It’s inevitable that as an industry grows, there are going to be some conflicts, not everyone is going to be happy with the result. Craft beer in Canada has been on such a massive upswing in the last ten years that there were bound to be some issues that arise. The one that seems to be getting the most attention right now is the debate over craft vs. contract brewing.
To start, craft brewing is typically defined as an independent start-up brewery with their own production facilities and brewing equipment. Whether or not “craft” still applies once that label is purchased by a macro distributor is another argument. Contract brewing on the other hand is when a brewing label uses equipment and staff that aren’t inherently theirs in order to create their beer lineup. Craft Collective in Vancouver is an example of one such facility that provides the necessary equipment to contract brewers. Contract brewing is not a new phenomenon, it’s actually been around for years, so why the fight now?
For one, contract brewing is growing at a rapid pace. With high consumer demand for craft beer, contract brewing is an easier means of getting into the market and creating beer. Let’s face it, purchasing commercial brewing equipment, leasing space and hiring staff is an expensive undertaking. Contract brewing can be a relatively easy outlet for starting a beer label. But it’s exactly that ease of access that is upsetting the craft brewers. Their claim is contract brewers aren’t putting in as much blood, sweat and tears as they are, and are only diluting the market share for everyone else whose put in the hard work.
Secondly, in some cases, contract brewers can leverage the expertise of onsite brewmasters in creating recipes. Rather than starting from scratch, they can say they want a “Hazy IPA with notes of pineapple and mango” and a contractor can create a recipe for that label. This certainly does not apply to all cases, and in fact is likely the rarity, but it’s an option nonetheless.

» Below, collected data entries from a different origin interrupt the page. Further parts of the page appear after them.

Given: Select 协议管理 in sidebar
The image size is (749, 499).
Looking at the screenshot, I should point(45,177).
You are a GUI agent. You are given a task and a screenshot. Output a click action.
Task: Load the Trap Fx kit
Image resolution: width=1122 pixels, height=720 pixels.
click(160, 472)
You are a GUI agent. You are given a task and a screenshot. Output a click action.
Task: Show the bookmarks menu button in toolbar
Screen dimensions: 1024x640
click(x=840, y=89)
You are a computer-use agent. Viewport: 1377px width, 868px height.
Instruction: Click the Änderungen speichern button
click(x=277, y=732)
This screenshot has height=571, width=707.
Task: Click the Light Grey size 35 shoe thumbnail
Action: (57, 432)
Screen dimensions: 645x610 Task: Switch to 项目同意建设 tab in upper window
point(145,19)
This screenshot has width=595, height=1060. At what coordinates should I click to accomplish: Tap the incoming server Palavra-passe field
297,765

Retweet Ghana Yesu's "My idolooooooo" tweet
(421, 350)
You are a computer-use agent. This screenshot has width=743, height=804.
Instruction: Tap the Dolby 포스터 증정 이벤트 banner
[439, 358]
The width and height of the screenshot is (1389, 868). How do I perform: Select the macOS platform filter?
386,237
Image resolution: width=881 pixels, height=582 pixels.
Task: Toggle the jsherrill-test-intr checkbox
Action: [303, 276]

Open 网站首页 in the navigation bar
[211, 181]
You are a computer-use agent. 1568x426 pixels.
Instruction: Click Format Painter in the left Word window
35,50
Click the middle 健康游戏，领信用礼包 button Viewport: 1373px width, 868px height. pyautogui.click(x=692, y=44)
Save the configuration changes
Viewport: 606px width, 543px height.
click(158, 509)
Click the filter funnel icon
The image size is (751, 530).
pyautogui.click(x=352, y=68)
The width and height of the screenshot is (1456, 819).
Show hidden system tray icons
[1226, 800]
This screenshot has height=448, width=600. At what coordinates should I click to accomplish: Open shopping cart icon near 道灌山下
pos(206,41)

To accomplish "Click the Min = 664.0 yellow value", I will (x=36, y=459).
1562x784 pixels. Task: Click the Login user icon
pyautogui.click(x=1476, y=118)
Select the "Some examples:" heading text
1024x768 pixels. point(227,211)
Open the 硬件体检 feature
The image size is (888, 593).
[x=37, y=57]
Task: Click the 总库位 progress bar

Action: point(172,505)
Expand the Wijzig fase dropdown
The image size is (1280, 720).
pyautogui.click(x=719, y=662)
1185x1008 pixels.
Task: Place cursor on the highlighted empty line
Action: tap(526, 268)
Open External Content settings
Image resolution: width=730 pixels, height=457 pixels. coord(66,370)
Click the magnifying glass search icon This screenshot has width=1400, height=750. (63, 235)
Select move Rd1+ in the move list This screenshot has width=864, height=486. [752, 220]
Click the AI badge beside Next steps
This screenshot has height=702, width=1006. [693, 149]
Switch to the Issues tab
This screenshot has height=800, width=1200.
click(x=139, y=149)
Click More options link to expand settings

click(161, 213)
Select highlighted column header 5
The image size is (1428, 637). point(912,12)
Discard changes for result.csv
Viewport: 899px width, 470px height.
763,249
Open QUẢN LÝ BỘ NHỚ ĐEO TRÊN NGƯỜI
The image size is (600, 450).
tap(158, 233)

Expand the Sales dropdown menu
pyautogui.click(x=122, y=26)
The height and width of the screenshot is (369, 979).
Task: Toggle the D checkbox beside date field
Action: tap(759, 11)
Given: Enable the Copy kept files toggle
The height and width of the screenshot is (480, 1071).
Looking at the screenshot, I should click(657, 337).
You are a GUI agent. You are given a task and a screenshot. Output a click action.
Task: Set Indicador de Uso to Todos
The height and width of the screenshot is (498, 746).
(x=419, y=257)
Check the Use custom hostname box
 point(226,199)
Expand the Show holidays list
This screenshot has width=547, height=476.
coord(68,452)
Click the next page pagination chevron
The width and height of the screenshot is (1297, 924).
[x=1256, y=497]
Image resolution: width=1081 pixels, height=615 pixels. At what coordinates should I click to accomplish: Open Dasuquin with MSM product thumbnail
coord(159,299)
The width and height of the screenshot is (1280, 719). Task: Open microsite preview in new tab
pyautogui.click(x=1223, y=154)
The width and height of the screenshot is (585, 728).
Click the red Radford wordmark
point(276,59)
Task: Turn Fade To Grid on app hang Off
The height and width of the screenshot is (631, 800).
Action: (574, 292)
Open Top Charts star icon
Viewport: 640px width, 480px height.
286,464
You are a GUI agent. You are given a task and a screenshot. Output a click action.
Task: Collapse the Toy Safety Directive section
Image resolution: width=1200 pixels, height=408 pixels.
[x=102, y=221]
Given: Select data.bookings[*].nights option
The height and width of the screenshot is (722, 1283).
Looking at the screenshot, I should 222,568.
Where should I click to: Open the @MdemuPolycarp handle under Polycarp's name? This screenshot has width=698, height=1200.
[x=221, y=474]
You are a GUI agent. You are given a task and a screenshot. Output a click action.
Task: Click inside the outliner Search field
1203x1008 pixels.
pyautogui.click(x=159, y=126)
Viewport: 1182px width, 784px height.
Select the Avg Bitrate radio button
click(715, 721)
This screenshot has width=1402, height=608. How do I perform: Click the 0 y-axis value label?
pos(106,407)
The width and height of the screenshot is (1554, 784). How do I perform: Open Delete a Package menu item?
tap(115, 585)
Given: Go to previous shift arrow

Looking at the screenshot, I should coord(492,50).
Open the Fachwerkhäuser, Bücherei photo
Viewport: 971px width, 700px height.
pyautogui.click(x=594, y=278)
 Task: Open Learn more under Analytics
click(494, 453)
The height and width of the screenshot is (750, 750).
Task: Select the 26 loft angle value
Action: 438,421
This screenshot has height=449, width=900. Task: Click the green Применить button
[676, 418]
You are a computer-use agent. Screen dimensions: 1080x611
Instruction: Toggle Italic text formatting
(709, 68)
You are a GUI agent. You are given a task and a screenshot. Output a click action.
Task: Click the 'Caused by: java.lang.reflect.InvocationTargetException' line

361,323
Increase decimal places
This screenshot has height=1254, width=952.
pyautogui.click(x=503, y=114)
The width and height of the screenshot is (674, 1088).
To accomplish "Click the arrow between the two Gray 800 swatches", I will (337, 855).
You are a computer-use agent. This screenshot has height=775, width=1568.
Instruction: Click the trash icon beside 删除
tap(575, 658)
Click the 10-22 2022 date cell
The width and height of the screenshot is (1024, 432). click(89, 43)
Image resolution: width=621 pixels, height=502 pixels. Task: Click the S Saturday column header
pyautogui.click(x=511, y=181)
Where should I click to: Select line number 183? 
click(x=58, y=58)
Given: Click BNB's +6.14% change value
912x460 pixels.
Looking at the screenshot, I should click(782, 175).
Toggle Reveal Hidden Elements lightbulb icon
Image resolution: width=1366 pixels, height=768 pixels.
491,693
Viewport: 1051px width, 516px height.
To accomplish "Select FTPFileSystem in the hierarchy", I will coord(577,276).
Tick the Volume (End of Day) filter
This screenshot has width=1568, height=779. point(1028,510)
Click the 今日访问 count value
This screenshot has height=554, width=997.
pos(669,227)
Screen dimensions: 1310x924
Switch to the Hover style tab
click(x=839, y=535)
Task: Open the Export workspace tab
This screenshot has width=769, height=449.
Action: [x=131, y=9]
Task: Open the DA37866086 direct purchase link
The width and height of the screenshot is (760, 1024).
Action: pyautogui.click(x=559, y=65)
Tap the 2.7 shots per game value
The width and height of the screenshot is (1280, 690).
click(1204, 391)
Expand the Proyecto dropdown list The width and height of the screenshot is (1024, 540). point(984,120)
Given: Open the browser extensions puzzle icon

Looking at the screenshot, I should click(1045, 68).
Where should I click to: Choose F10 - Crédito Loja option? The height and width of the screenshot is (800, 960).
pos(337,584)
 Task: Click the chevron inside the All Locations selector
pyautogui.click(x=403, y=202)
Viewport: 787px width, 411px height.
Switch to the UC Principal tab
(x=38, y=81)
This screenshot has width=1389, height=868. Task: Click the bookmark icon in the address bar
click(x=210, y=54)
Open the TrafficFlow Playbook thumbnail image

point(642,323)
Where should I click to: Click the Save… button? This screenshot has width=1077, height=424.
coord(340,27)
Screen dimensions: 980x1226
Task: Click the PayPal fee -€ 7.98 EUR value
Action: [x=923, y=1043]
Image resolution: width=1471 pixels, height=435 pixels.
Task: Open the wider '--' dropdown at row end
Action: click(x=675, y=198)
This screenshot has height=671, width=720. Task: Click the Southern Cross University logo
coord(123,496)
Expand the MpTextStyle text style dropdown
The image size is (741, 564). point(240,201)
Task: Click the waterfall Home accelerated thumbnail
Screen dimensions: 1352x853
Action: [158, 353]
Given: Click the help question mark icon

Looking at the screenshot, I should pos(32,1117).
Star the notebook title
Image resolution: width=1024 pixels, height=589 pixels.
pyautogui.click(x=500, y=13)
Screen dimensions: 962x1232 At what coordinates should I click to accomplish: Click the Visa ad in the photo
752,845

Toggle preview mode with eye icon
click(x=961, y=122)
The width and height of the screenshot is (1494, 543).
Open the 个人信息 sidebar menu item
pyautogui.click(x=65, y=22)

Brewers are starting to coin contract beer labels as “virtual” beer, and I think it’s an unfair label. Look, there’s no denying that contract brewing is more affordable, and can be abused. Odds are there are contract beers out there with funding backed by macro-beer produces to simply leverage the interest in craft beer without tarnishing it with the macro-beer association.
But on the other hand, most of the contract brewers are simply people that have a passion for beer, much like the craft brewers before them. Should the ability to purchase brewing equipment be the barrier to entry? If so, we’d be at a loss of some creative brewers on the scene currently.
Look at breweries like Superflux and Boombox. Both are HIGHLY regarded in British Columbia and have a cult like following amongst drinkers. But, neither of them own their own facilities, instead opting to rent out tank space at other breweries– Boombox most recently took up residency at Parallel 49. These brewers produce some amazing beer, and have the opportunity to get creative with their work. In fact, if contract brewing didn’t exist, we would never of had the Superflux/Boombox collaboration beer “Pablo Esco gnar”, one of the best beers ever produced in BC.
I understand the frustration of craft brewers. They’ve put a lot of money into their operations and it feels like cheating when someone else can come in without that same investment and start to take away customers. But a growing industry demands innovation, and if contract brewing creates a landscape where the quality of craft beer continues to rise, then I’m all for it. In the end, good beer will win out. Craft beer drinkers are a discerning, and snobby, bunch; if they don’t like something, it simply won’t succeed in market, no matter how cheap it was to produce.